**EXCERPTED TEXT**

Is it hopeless or is there any point trying to get officially diagnosed with NPD? tl;dr at the end
tl;dr at the end.
After spending a lot of time looking into my past and reading about narcissism and covert narcissism online, I (28M) think that I'm probably a covert/vulnerable narcissist. It's been about 2 months since then and I'm still in my first "aware" collapse. I've had narcissistic injuries before, but I didn't know what it was at the time. After the first month, I told my best friend that I'm a covert/vulnerable narcissist. Now I find it extremely draining talking to family and close friends that I want to avoid them but I don't. I've also become very paranoid and overthink everything they say or can't even think of anything to say when I'm with them because I can barely put my mask on. I think I'm in hard denial because I keep trying to see whether there could be another possibility and that I'm not actually a covert narcissist.
I don't know anymore. I feel like trying to get a diagnosis is another way of avoiding accountability or just a way for me to get something I want without the intent to heal. Another thing I'm scared about is that whoever does the assessment won't be able to tell. I've been seeing a psychotherapist but she doesn't think I'm a covert narcissist and I don't know anymore.
I'm just very exhausted, scared, and confused.
tl;dr: Self diagnosed covert/vulnerable narcissist, don't know if getting a diagnosis is to actually help me try to heal or just a way to avoid taking accountability and keep masking. Is it actually hopeless?

Recorded data

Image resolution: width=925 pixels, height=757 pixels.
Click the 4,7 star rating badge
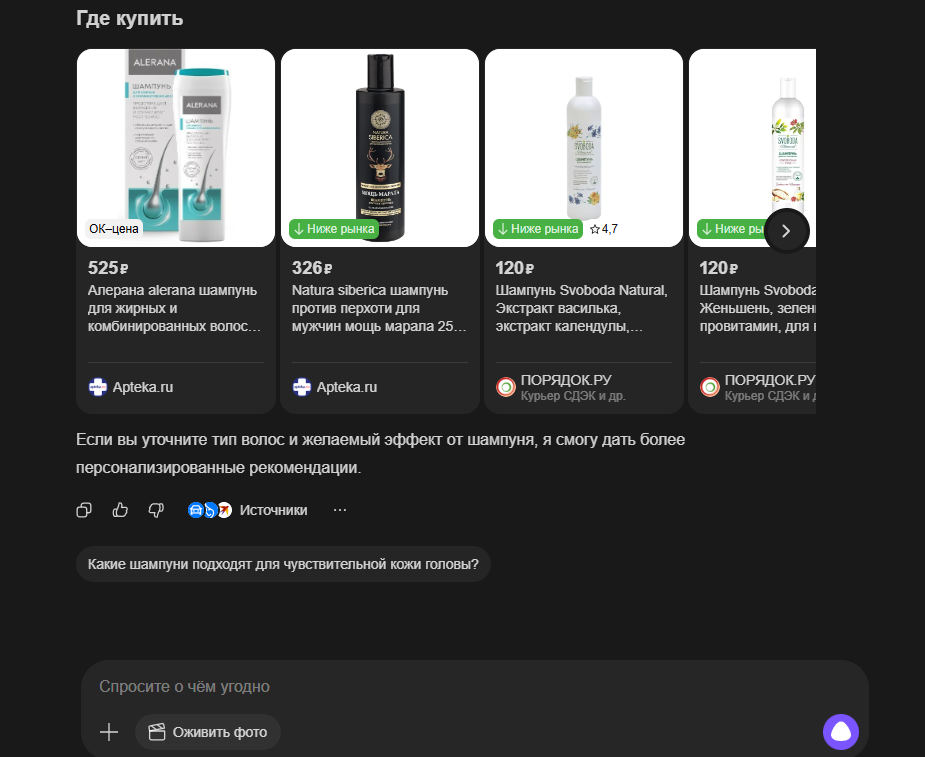click(604, 229)
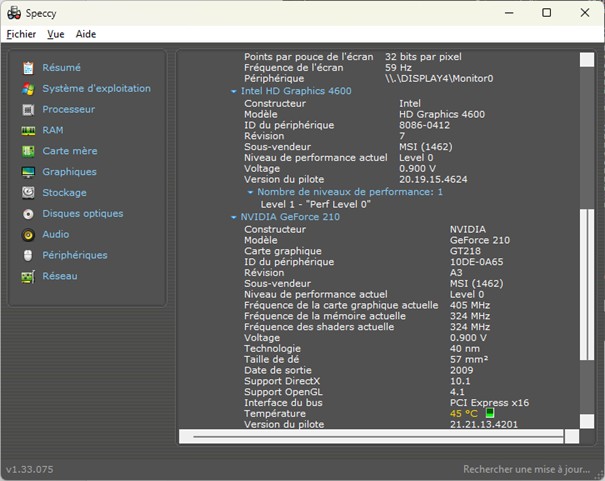The width and height of the screenshot is (605, 481).
Task: Open the Audio speaker icon
Action: point(27,235)
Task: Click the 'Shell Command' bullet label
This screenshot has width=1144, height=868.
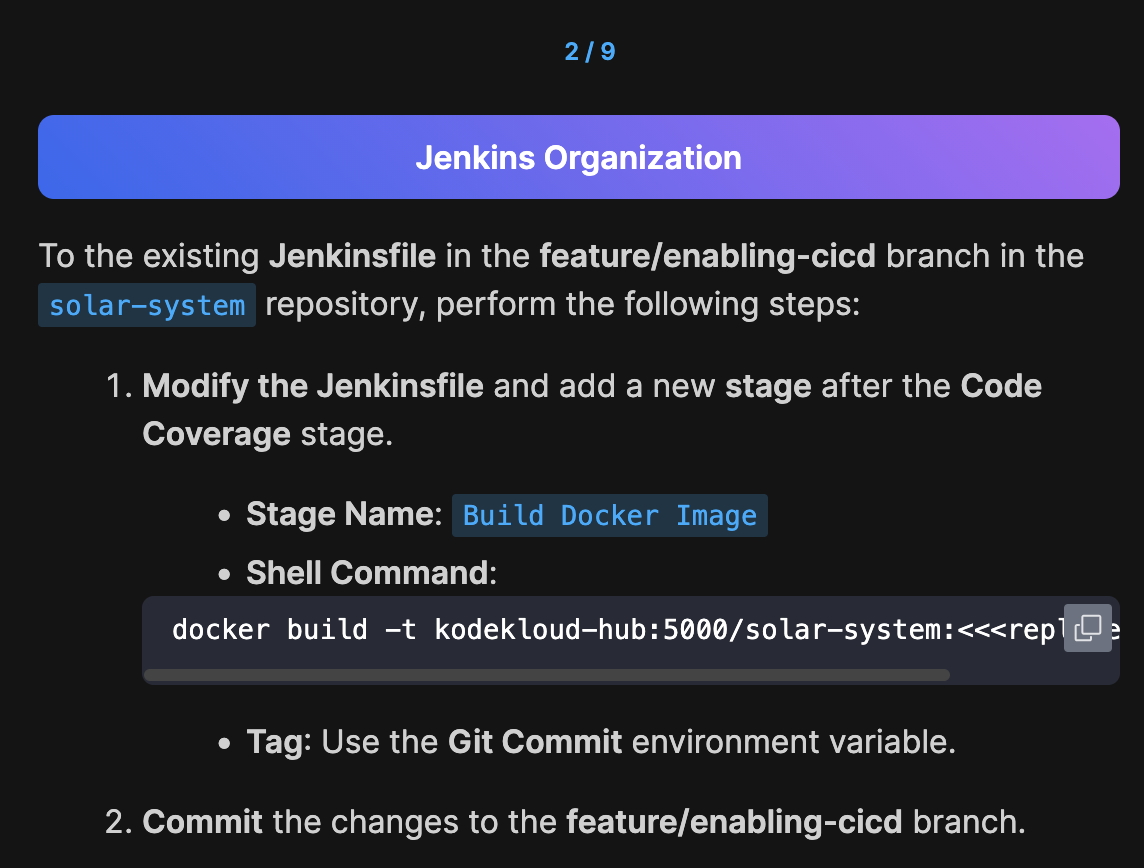Action: [x=370, y=573]
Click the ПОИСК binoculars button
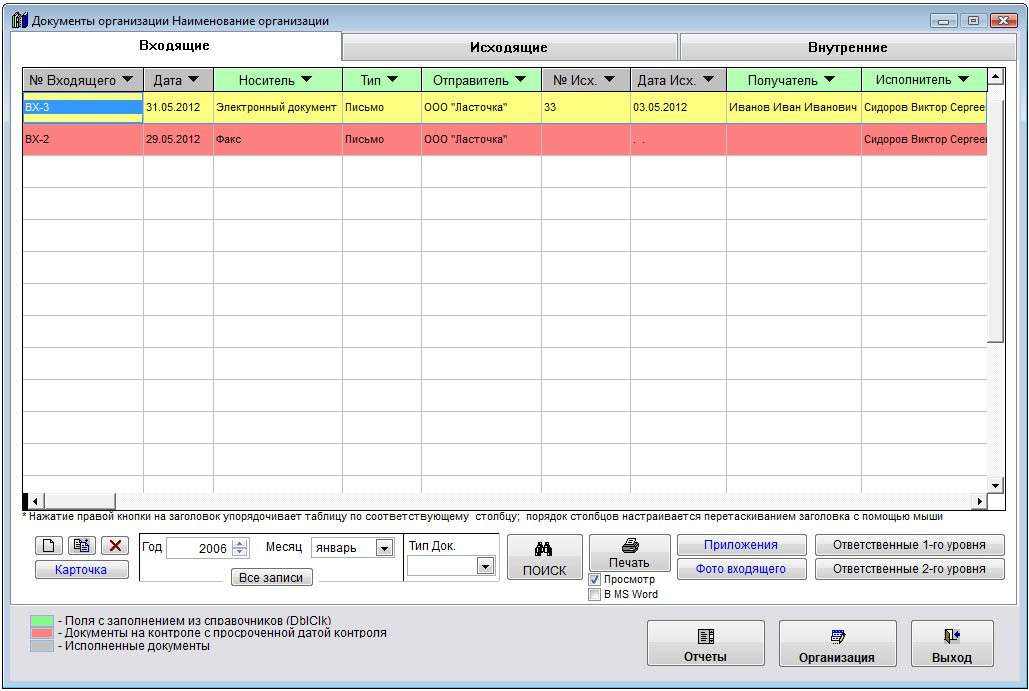Image resolution: width=1029 pixels, height=691 pixels. (x=544, y=557)
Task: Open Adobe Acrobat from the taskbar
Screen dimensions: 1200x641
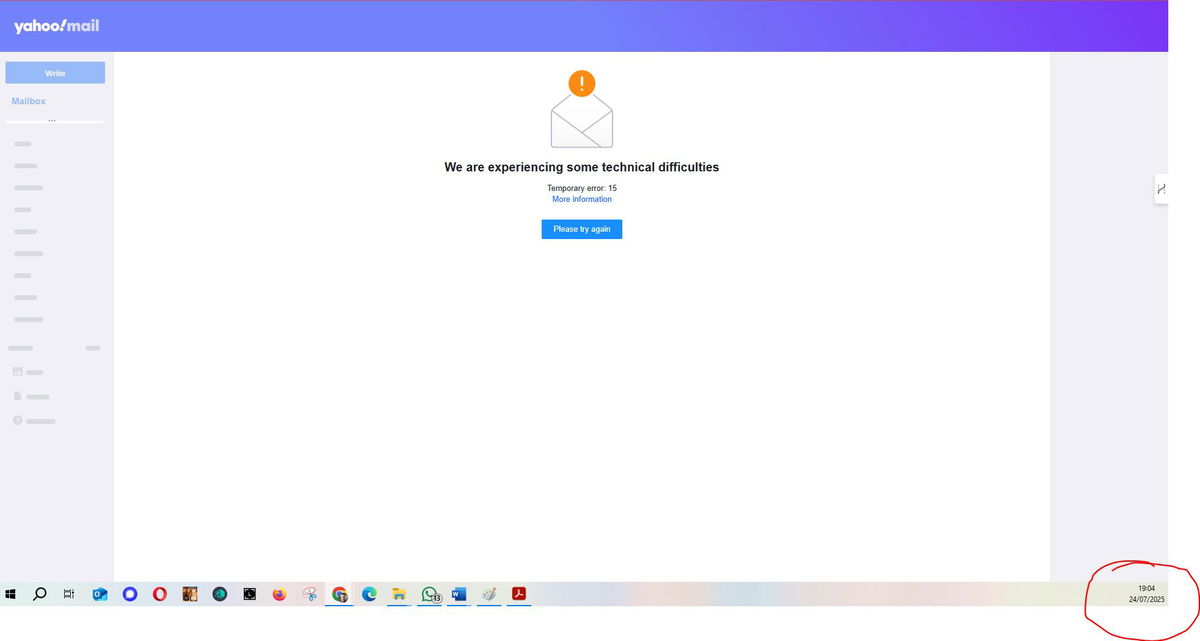Action: (519, 593)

**EXERCISE REQUIREMENTS**
Reproduce the part of the post about seeking an NPD diagnosis that begins at the words "tl;dr: Self diagnosed" and stops after "it actually hopeless?".

**TASK RESULT**
tl;dr: Self diagnosed covert/vulnerable narcissist, don't know if getting a diagnosis is to actually help me try to heal or just a way to avoid taking accountability and keep masking. Is it actually hopeless?